EXERCISE OBJECTIVE: Could you reproduce, from the records below, everything from the line with "[Subscribe] (387, 1110)" down to the line with "join (9, 64)", keeping both of those lines and changing nothing?

┌────────

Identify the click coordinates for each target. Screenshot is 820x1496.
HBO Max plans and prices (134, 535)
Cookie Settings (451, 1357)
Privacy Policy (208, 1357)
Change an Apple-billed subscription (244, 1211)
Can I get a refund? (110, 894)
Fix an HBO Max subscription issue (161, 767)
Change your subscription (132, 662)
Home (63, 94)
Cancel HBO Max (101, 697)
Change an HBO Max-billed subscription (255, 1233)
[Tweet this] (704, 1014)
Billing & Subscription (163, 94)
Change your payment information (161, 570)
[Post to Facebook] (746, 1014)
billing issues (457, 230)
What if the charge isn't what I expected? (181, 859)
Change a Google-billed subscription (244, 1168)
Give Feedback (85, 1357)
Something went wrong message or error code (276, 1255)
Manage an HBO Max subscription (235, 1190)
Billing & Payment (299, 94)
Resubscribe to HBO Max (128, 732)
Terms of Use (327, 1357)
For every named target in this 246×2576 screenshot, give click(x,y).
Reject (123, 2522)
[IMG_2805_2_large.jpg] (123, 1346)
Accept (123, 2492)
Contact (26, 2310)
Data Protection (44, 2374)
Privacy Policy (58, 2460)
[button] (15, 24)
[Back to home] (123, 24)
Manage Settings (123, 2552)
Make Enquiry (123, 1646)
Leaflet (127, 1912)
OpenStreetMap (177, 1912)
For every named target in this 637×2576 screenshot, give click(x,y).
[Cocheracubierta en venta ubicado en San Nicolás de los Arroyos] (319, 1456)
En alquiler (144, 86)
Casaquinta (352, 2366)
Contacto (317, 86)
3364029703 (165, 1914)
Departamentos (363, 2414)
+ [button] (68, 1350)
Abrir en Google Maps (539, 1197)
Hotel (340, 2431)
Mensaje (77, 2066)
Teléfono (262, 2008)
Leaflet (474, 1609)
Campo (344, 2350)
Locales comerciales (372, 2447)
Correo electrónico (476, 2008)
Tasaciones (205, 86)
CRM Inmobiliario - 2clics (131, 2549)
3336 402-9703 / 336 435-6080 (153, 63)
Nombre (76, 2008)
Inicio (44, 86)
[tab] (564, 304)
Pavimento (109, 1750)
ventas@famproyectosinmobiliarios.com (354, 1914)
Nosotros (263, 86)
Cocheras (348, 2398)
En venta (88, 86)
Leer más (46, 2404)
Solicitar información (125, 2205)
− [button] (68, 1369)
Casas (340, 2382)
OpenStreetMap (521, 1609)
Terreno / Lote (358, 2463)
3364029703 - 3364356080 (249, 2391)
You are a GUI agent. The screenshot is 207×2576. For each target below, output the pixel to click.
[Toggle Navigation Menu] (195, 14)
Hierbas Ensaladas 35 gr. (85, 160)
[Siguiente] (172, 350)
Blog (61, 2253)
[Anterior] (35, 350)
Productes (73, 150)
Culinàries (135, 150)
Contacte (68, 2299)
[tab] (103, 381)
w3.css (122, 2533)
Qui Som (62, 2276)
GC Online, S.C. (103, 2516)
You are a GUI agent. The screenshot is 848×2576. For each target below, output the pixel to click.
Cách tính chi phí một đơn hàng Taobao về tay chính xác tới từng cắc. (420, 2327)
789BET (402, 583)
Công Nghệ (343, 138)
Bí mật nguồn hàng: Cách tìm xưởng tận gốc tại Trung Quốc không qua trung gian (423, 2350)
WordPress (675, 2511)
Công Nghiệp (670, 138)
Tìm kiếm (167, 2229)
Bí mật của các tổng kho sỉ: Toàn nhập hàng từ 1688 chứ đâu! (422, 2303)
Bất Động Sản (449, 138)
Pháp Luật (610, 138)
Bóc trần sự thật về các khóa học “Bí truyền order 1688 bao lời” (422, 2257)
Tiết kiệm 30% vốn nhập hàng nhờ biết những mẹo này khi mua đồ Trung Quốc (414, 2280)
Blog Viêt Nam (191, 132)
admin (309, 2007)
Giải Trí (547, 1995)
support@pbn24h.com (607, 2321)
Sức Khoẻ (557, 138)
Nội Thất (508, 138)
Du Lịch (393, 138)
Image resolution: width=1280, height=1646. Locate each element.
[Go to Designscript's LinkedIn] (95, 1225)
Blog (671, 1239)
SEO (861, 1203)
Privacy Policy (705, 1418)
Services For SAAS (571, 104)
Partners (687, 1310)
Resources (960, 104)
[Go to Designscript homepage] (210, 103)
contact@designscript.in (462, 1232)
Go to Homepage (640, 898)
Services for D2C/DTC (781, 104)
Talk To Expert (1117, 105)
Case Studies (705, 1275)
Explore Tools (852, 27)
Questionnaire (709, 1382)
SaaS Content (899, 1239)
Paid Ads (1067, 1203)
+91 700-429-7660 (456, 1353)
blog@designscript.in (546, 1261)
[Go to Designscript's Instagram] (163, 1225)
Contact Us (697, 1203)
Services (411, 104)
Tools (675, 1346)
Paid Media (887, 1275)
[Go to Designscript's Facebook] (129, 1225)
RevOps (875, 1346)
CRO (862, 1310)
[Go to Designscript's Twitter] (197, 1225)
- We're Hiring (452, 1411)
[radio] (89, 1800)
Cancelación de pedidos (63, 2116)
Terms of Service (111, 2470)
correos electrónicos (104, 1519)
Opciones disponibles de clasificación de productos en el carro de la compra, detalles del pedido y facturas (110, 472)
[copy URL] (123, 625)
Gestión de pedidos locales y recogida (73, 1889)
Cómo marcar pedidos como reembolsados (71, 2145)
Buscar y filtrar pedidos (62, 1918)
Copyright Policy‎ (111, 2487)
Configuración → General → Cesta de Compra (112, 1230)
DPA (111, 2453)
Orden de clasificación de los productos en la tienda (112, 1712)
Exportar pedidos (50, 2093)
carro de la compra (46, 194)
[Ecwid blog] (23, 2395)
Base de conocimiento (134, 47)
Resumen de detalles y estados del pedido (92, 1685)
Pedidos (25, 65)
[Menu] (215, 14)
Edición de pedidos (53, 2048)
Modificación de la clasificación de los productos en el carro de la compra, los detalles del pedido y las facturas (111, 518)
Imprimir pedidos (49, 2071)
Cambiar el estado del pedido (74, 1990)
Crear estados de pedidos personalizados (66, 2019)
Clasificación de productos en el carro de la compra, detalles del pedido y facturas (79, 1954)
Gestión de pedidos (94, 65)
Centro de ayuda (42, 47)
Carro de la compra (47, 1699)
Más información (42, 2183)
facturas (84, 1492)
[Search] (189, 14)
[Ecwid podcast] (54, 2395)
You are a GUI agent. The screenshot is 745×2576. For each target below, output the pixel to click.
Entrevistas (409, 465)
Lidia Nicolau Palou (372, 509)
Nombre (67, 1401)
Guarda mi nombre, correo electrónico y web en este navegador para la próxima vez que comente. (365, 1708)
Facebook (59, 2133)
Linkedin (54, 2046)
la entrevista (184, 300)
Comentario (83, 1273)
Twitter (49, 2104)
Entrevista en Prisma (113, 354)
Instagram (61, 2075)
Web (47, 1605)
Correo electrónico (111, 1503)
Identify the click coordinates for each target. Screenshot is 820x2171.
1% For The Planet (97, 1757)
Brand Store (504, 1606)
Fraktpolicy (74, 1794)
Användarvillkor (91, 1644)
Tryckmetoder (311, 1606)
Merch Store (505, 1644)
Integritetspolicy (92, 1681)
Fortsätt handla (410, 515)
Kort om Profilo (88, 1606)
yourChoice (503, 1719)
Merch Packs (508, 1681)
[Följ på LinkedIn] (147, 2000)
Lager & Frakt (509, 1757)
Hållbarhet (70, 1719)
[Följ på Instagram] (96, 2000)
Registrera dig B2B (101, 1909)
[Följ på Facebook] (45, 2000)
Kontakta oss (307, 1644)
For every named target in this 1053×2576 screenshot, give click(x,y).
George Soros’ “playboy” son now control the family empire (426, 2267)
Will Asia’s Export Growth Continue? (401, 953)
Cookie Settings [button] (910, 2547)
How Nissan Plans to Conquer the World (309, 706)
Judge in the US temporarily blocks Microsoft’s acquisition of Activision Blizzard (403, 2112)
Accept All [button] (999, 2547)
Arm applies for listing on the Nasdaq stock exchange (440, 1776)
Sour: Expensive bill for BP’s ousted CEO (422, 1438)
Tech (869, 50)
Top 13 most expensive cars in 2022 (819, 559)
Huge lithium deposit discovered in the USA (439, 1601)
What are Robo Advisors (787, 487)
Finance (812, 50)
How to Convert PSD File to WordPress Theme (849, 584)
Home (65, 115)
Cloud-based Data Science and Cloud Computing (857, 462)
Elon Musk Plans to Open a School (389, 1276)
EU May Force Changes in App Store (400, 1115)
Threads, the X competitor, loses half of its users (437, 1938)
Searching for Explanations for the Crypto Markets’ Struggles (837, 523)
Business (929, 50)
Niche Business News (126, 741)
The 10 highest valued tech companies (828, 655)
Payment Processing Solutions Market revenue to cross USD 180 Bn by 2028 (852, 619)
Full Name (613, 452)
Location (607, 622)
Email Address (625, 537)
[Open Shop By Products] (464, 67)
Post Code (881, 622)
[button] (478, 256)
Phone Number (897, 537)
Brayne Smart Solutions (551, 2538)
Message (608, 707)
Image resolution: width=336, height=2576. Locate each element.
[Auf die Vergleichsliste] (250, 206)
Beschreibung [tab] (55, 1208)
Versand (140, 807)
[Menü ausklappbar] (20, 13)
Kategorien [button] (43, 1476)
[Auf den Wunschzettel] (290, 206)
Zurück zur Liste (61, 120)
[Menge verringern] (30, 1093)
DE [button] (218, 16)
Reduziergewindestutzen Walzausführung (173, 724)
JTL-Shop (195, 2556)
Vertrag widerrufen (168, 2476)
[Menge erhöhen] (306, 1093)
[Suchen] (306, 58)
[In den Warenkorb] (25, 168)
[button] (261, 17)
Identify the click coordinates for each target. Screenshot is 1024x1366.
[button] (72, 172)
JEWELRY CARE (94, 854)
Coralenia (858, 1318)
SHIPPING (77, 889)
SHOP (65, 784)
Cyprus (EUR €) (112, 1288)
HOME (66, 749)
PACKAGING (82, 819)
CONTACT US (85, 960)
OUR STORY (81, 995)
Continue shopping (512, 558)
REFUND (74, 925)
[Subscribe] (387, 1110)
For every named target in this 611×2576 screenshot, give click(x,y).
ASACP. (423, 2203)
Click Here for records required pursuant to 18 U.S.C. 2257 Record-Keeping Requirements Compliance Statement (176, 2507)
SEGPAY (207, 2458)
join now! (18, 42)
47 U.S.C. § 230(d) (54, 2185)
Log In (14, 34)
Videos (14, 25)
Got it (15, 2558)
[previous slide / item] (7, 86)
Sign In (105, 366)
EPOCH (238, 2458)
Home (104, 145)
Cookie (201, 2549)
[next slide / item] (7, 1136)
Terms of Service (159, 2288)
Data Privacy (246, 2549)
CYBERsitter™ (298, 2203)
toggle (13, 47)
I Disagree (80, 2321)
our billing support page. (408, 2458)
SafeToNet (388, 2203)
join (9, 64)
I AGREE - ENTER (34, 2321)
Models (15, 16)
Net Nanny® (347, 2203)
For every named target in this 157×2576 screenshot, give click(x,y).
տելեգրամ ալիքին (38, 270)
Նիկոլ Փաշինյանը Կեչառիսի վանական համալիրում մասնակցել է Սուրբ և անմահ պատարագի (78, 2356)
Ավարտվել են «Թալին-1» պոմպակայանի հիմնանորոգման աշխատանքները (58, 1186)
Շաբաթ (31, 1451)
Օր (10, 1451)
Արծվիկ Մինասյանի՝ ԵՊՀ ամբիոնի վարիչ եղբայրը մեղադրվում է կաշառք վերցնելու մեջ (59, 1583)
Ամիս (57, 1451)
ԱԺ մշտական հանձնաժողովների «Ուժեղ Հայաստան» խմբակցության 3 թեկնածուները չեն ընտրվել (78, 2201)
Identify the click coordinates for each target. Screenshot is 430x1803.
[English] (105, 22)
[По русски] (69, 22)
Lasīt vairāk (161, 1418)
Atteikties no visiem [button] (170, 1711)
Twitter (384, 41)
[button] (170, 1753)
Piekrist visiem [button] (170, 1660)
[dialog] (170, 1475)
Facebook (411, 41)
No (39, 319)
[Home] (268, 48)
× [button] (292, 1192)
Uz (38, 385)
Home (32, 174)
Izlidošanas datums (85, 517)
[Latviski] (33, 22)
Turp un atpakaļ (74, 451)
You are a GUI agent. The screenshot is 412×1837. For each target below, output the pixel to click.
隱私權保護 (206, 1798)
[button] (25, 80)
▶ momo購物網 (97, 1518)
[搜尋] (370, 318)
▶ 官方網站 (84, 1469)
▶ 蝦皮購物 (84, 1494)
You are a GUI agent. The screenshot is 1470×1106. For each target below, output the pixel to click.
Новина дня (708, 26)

└────────

ANSWER FOR THIS EXERCISE:
[Subscribe] (387, 1110)
For every named target in this 611×2576 screenshot, give click(x,y).
ASACP. (423, 2203)
Click Here for records required pursuant to 18 U.S.C. 2257 Record-Keeping Requirements Compliance Statement (176, 2507)
SEGPAY (207, 2458)
join now! (18, 42)
47 U.S.C. § 230(d) (54, 2185)
Log In (14, 34)
Videos (14, 25)
Got it (15, 2558)
[previous slide / item] (7, 86)
Sign In (105, 366)
EPOCH (238, 2458)
Home (104, 145)
Cookie (201, 2549)
[next slide / item] (7, 1136)
Terms of Service (159, 2288)
Data Privacy (246, 2549)
CYBERsitter™ (298, 2203)
toggle (13, 47)
I Disagree (80, 2321)
our billing support page. (408, 2458)
SafeToNet (388, 2203)
join (9, 64)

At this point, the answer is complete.